* _Source records_:
========
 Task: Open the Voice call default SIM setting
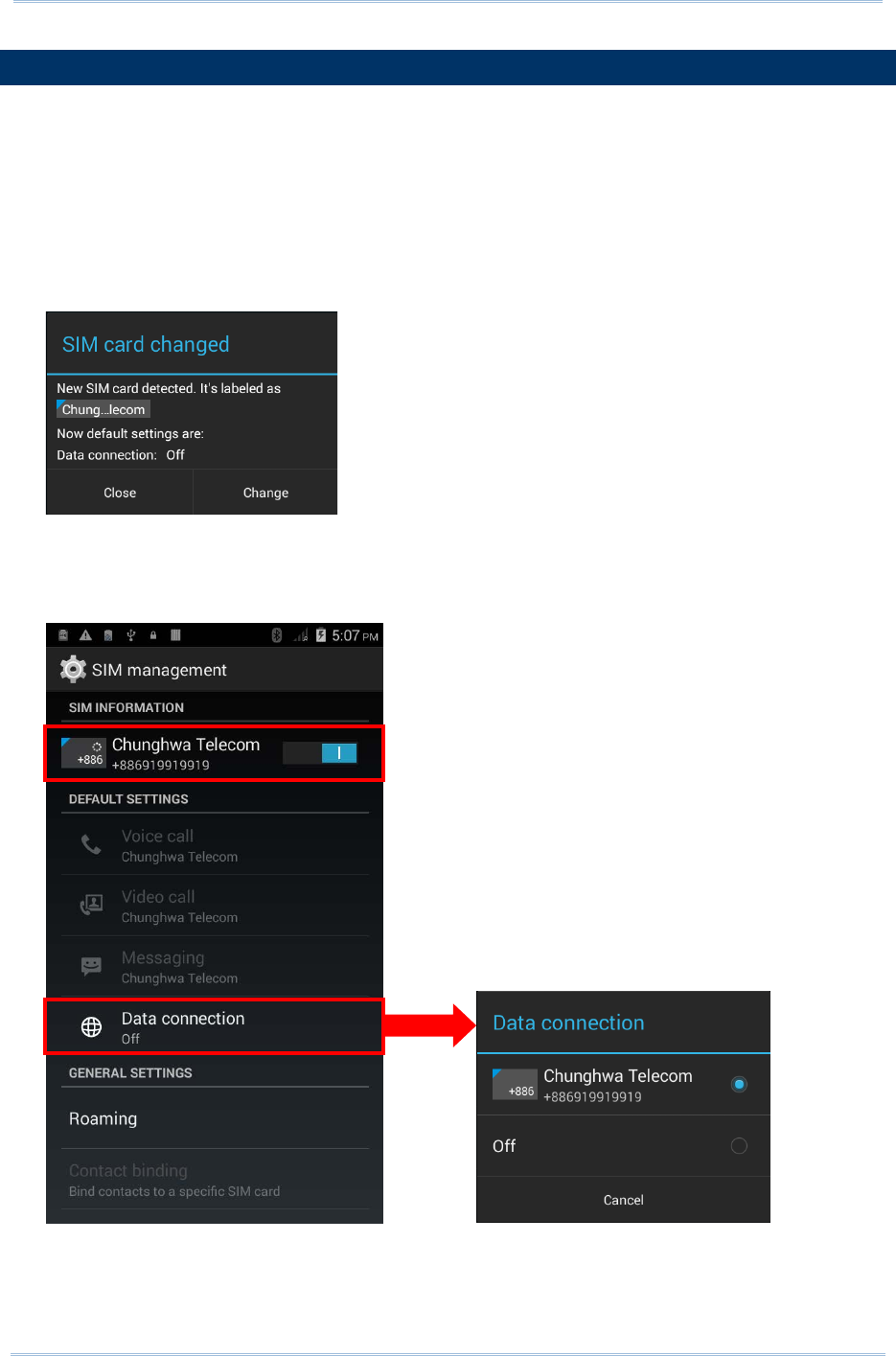(x=215, y=844)
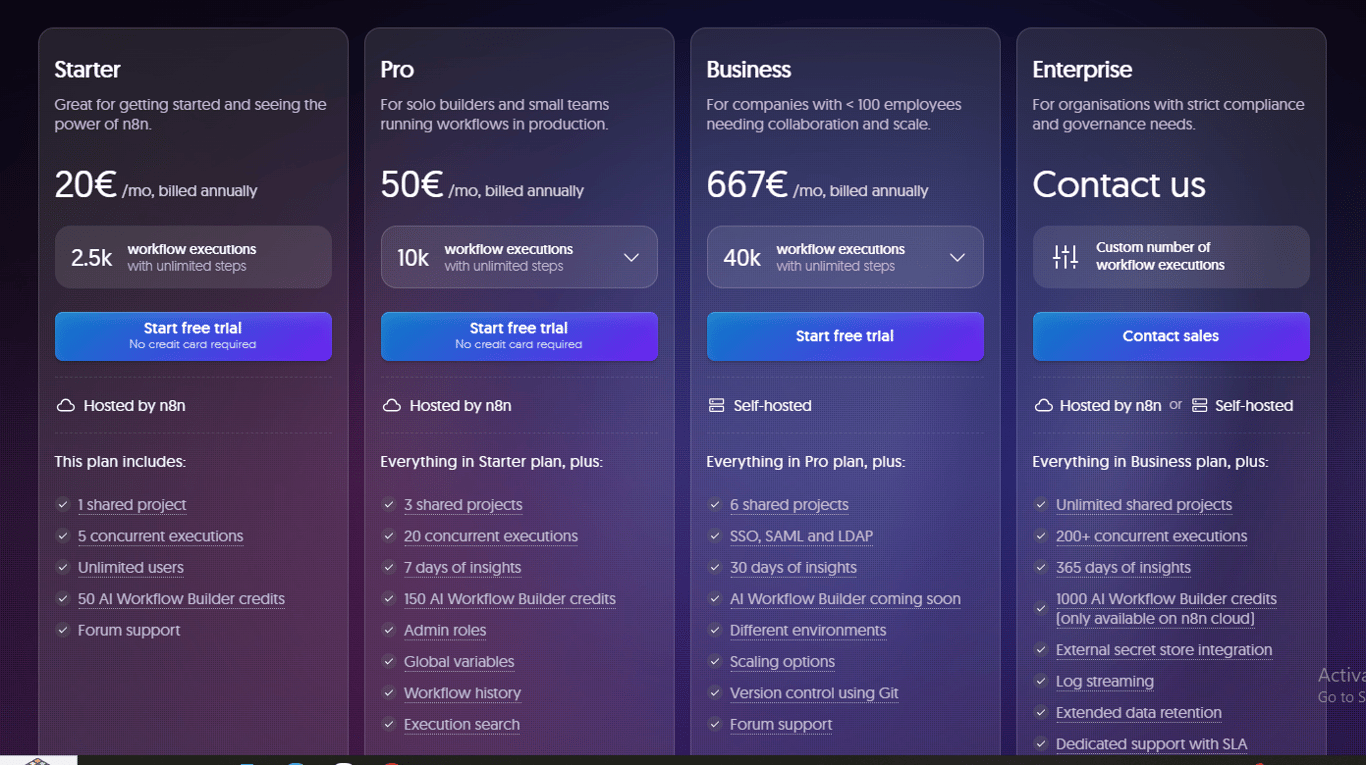Viewport: 1366px width, 765px height.
Task: Click the Workflow history feature link
Action: point(462,693)
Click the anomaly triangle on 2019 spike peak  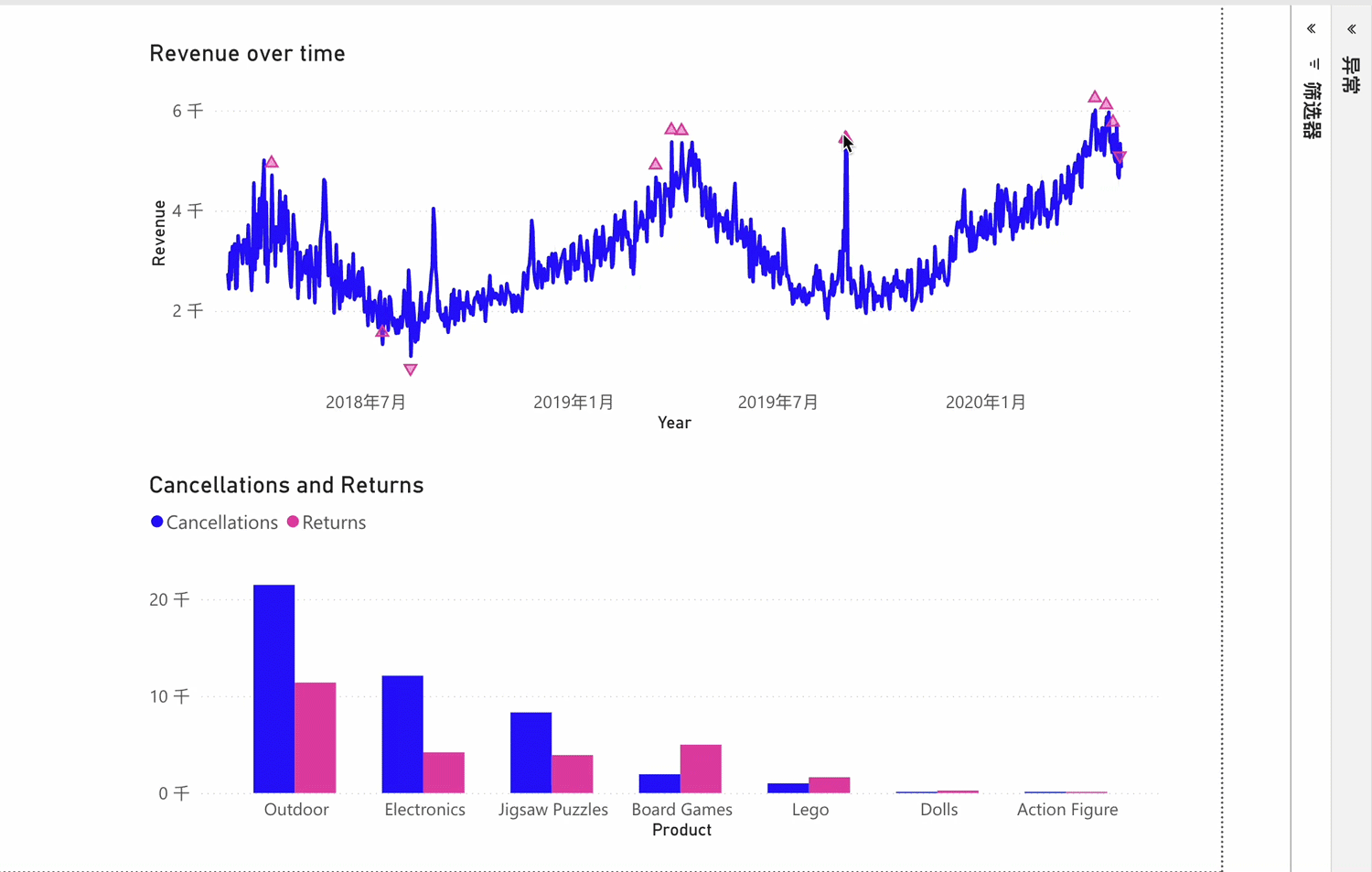coord(845,138)
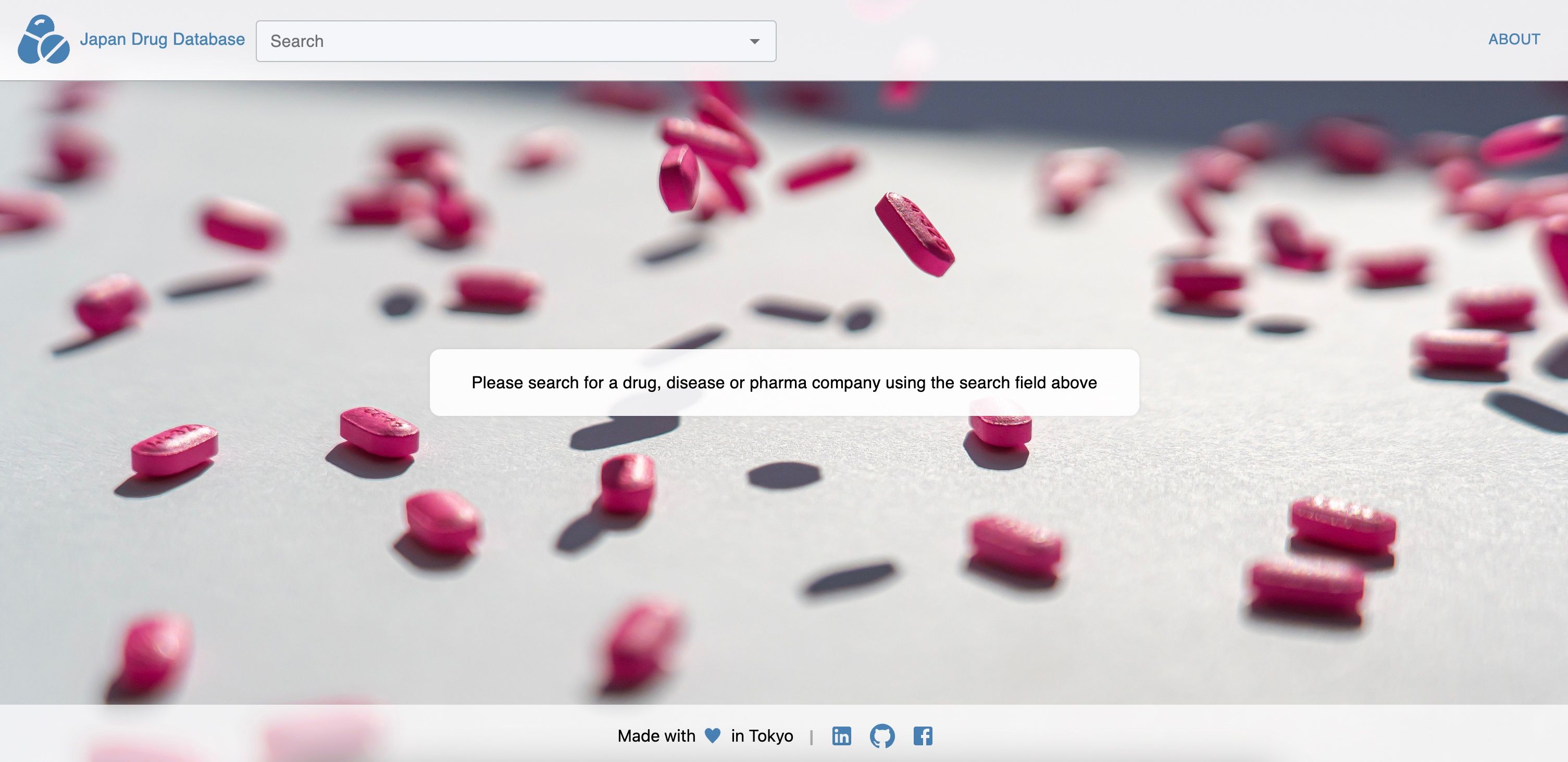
========
* _Problem to work on_: Which lines in the entries above contain the string "Task"? Pick out each one, match case exactly, and copy every such line in full.

* _Result below_:
 Task: Open the Voice call default SIM setting
Task: Click the Workflow history feature link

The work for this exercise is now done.